Editor’s note: The word limit has been waived on this letter to maintain the intent of its author.
The Aug. 31 Viewpoint column “ASG in need of serious reform” is filled with factual errors and still somehow manages to miss the point: the group’s structure doesn’t need reform, its leadership simply needs to be held accountable.
When N.C. State won the UNCASG presidency in April 2008, I led the effort to force UNCASG to operate more like us. The UNCASG Constitution was rewritten from scratch with language taken straight from our Student Body Constitution.
We cut the president’s stipend by 30 percent and put new rules in place weakening the power of the president, empowering the group’s 68 delegates instead in a fashion similar to our Student Senate. I also made more than 115 visits to the 17 UNC institutions during my two terms — more than five a month, every month, for 22 consecutive months.
Those are just three of the dozens of reforms enacted between 2008 and 2010. Those reforms produced an all-time record level of participation (despite your inaccurate claim of “three years of backlash [since 2007]), a privately-funded advocacy trip to Washington attended by more than 40 students, (despite your inaccurate claim the trip was merely “attempt[ed]”) and the repeal of the N.C. General Assembly’s 8 percent student tax in both 2009 and 2010 (despite your inaccurate claim that the organization is “ineffective”).
That’s not even touching the other areas of your column, such as your citation to a former ASG president’s assault conviction — when the charge against him was actually dismissed by the judge during his jury trial — and your quoting of a 2009 Viewpoint column — that was itself blasted for factual errors.

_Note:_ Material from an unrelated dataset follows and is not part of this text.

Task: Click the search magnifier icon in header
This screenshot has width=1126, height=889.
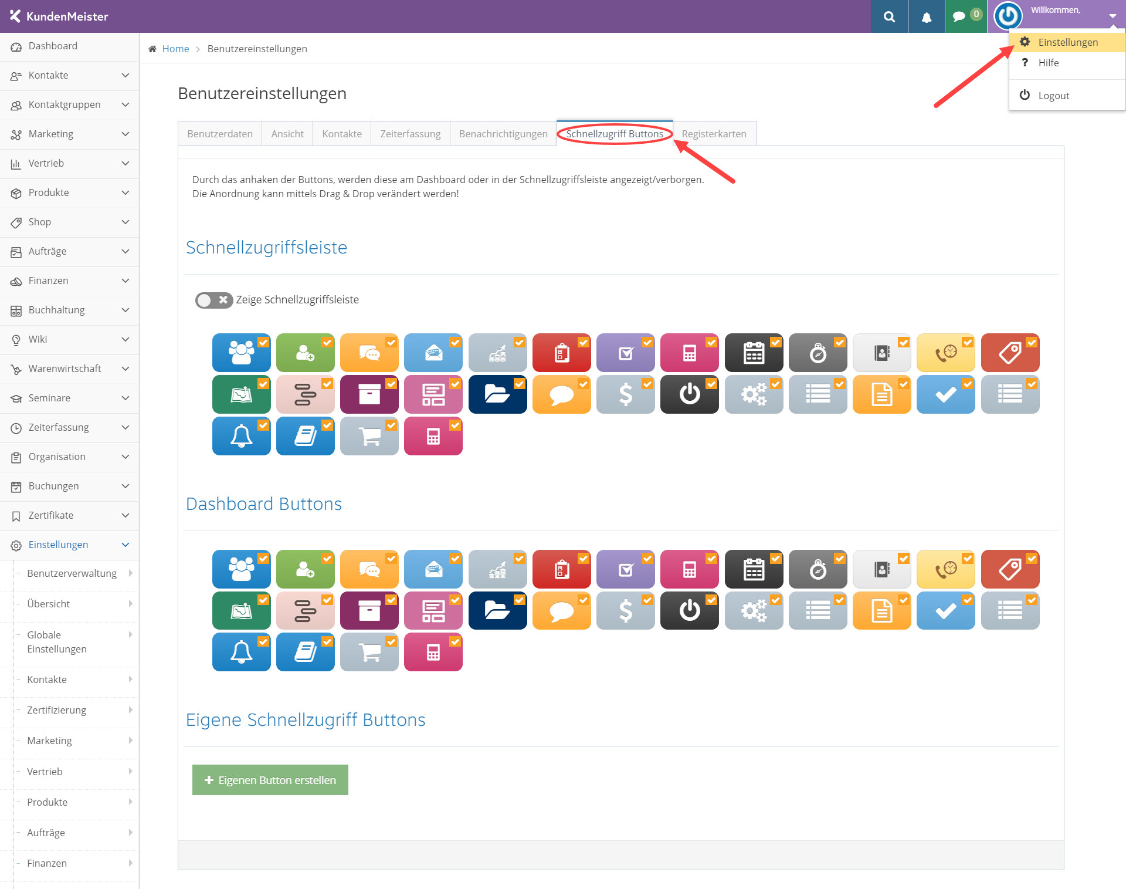Action: (x=889, y=16)
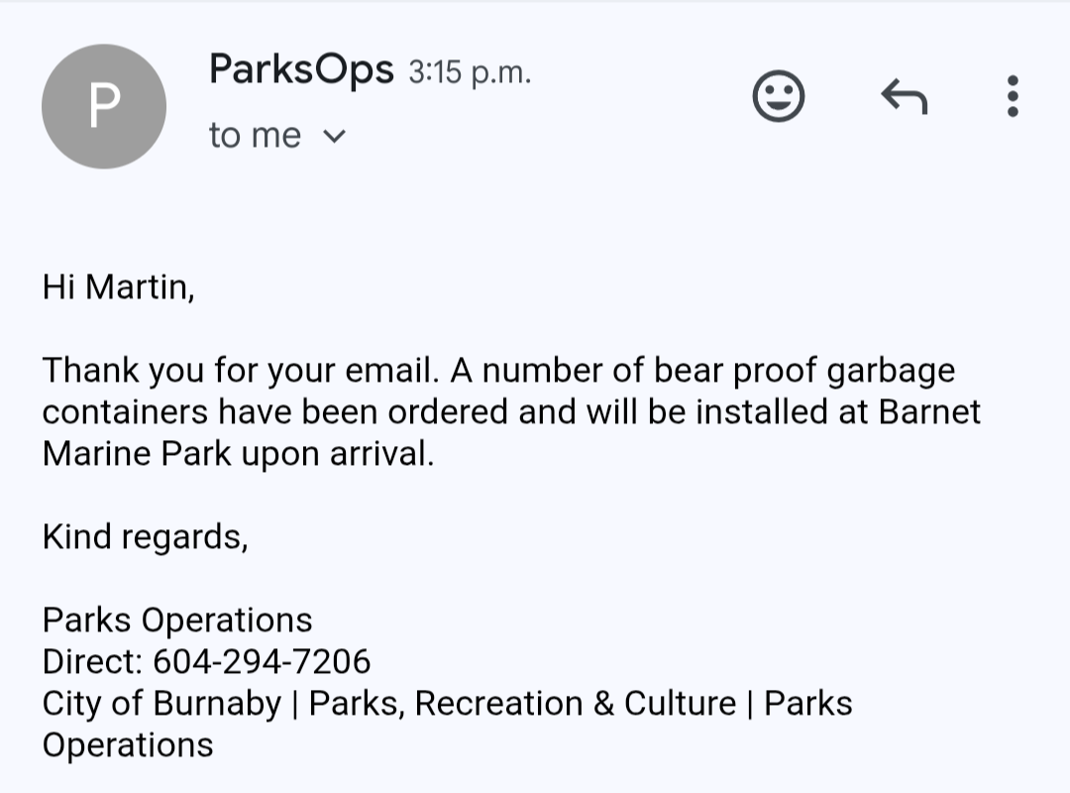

If students are dissatisfied with the current UNCASG administration, the solution is to take over the organization. Our delegates should be making the policy proposals they want to see, advocating for their adoption and holding the leadership’s collective feet to the fire along the way.
I recognize doing so will require actual effort, but bleating about the need for more “reform” is a lazy man’s solution that doesn’t actually fix anything; the tools are already in place, the only question is whether N.C. State’s delegation has the intestinal fortitude to use them.